Second, when we consider the usual ecological context of haplodiploidy in a broad range of animals that may have evolved it directly (and not merely co-opted it for another use), an interesting pattern emerges.
Histiostoma murchiei
shares a mode of life with the mites that die before birth, and with many other haplodiploid animals in distantly related groups: all are “colonizers,” species that survive by seeking rare but rich resources and then reproducing as fast as they can when uncommon fortune rewards their search (the vast majority of
Histiostoma
’s hypopi die before finding a fresh earthworm cocoon). Haplodiploidy provides several advantages in this chancy approach to survival. Successful colonization does not require two separate migrations of a male and a female, or even that a single migrating female be fertilized before her search for a new resource begins. Any unmated female, even a juvenile, becomes a potential source of new colonies, since she can make a generation of males all by herself and then mate with them to begin a generation of females—the strategy evolved by
Histiostoma
.
When colonizers find a rich but ephemeral resource, haplodiploidy may enhance the speed of raising new generations by permitting fertilized females to control the sex ratio of their offspring. As I argued in my essay on “death before birth” (see
The Panda’s Thumb
), when brothers mate with sisters, more offspring will populate the next generation if mothers can put most of their limited reproductive energy into making females and produce only a minimal number of males (one will often do). One male may fertilize many females, and the available number of eggs, not sperm, limits the reproductive rate of a population—so why make vast numbers of superfluous males. The principle is fine in theory, but most animals cannot easily control the sex ratio of their offspring. Despite prayers and entreaties for boys in many sexist human societies, girls continue to assert their birthright (and birth rate) of nearly 50 percent.
But many haplodiploids can control the sex ratio of their offspring. If females store sperm within their bodies after mating, any eggs that bypass the storage area become males, while those that contact it become females. Haplodiploid mites with highly unequal sex ratios often produce a brood of female eggs and then shut off the sperm supply to add a male or two right at the end.

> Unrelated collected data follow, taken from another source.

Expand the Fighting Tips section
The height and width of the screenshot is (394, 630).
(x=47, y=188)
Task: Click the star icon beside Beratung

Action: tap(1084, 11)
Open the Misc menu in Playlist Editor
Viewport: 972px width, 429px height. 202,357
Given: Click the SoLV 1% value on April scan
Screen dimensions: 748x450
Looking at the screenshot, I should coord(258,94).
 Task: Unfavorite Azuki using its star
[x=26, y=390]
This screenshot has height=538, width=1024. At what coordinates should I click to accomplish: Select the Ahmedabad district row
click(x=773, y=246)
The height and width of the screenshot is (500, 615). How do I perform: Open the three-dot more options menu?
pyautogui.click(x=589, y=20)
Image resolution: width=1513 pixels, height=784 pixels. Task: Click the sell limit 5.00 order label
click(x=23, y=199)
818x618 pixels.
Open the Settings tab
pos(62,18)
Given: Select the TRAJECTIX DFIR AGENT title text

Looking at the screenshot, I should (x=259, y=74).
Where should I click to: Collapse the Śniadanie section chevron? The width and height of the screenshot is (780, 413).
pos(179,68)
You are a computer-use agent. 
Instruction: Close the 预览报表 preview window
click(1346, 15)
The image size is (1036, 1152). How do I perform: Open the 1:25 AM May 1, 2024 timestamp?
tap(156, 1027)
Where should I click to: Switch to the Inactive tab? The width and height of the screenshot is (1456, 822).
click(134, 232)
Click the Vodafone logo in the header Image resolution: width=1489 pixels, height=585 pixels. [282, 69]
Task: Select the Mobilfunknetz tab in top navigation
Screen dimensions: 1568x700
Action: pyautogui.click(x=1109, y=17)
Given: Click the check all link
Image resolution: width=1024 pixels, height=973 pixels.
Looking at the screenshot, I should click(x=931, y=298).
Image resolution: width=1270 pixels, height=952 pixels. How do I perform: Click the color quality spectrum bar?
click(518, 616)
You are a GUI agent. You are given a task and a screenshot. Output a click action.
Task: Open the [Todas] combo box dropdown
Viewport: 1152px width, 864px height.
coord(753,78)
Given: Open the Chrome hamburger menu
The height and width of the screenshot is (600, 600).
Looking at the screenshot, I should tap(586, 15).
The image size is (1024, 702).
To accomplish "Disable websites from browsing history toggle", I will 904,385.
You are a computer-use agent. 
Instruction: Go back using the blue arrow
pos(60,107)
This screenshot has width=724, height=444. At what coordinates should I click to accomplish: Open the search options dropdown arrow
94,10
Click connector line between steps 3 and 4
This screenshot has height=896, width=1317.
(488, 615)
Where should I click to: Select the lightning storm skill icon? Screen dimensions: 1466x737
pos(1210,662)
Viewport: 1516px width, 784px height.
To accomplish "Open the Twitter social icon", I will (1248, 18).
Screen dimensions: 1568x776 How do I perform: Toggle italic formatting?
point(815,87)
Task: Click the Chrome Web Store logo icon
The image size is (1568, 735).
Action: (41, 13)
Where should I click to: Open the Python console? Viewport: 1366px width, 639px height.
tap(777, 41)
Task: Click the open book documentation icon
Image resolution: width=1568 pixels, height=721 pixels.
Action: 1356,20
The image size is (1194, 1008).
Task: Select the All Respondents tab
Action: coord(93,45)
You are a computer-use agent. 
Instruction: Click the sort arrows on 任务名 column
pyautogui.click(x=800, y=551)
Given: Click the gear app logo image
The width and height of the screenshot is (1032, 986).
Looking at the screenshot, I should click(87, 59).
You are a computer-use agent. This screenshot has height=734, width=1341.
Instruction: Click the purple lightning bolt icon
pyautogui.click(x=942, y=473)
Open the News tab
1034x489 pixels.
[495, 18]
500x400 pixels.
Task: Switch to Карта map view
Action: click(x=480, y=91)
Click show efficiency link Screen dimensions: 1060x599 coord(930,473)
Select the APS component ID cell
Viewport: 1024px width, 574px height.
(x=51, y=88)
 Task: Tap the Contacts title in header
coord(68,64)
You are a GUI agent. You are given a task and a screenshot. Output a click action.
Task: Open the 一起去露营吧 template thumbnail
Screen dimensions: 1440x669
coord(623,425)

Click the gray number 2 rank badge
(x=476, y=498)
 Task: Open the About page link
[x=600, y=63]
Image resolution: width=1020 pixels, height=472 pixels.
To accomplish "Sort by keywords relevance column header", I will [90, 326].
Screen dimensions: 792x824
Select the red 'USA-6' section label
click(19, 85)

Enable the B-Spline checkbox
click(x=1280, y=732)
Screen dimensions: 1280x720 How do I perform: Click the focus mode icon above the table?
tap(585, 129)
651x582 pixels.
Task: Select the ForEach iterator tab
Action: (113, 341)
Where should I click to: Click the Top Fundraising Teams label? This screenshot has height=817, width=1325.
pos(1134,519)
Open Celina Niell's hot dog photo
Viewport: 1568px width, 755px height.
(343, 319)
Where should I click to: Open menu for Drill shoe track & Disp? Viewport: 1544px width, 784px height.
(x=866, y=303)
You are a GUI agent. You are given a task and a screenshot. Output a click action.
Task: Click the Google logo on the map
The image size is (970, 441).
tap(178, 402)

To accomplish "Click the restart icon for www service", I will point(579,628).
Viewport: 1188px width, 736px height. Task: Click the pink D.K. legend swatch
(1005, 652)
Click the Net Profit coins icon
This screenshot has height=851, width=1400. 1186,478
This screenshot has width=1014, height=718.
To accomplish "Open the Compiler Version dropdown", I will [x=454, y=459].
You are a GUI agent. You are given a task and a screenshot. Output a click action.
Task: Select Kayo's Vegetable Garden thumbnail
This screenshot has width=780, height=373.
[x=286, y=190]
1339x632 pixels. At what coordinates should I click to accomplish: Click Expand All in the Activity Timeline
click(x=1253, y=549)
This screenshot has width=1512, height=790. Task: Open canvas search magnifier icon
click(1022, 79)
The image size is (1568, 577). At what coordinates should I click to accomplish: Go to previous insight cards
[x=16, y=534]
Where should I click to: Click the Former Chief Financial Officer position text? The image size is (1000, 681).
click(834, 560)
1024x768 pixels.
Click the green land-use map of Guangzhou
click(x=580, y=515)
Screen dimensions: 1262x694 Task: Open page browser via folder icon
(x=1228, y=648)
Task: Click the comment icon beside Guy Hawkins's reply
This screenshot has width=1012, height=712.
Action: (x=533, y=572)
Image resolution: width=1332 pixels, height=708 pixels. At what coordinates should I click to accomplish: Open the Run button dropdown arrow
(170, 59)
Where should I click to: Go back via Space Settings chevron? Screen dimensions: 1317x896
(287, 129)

This complex of associated features—a colonizing life style, rare and ephemeral resources, rapid reproduction, and case of rearing new generations in strange places—seems to define the original context of advantage for haplodiploidy. If we assume, as a hypothesis only, that haplodiploidy usually arises as an adaptation for life in this uncertain world, then it must be interpreted as a lucky accident with respect to its later utility in the evolution of sociality in ants and bees.
Now what could be more different, in our usual biological thinking, than the chancy life of a solitary female colonizer (whose offspring can hardly become social on a resource that doesn’t last more than a generation or two), and the complexity, stability, and organization of ant and bee societies. Is it not peculiar in the extreme that haplodiploidy, a virtual prerequisite for the evolution of hymenopteran societies, probably first evolved as an adaptation for a life style almost diametrically opposed (at least in its metaphorical implications)? If I can convince you that it is not peculiar at all, but an example of a basic principle that distinguishes evolutionary biology from a common stereotype about science in general, then this essay has succeeded.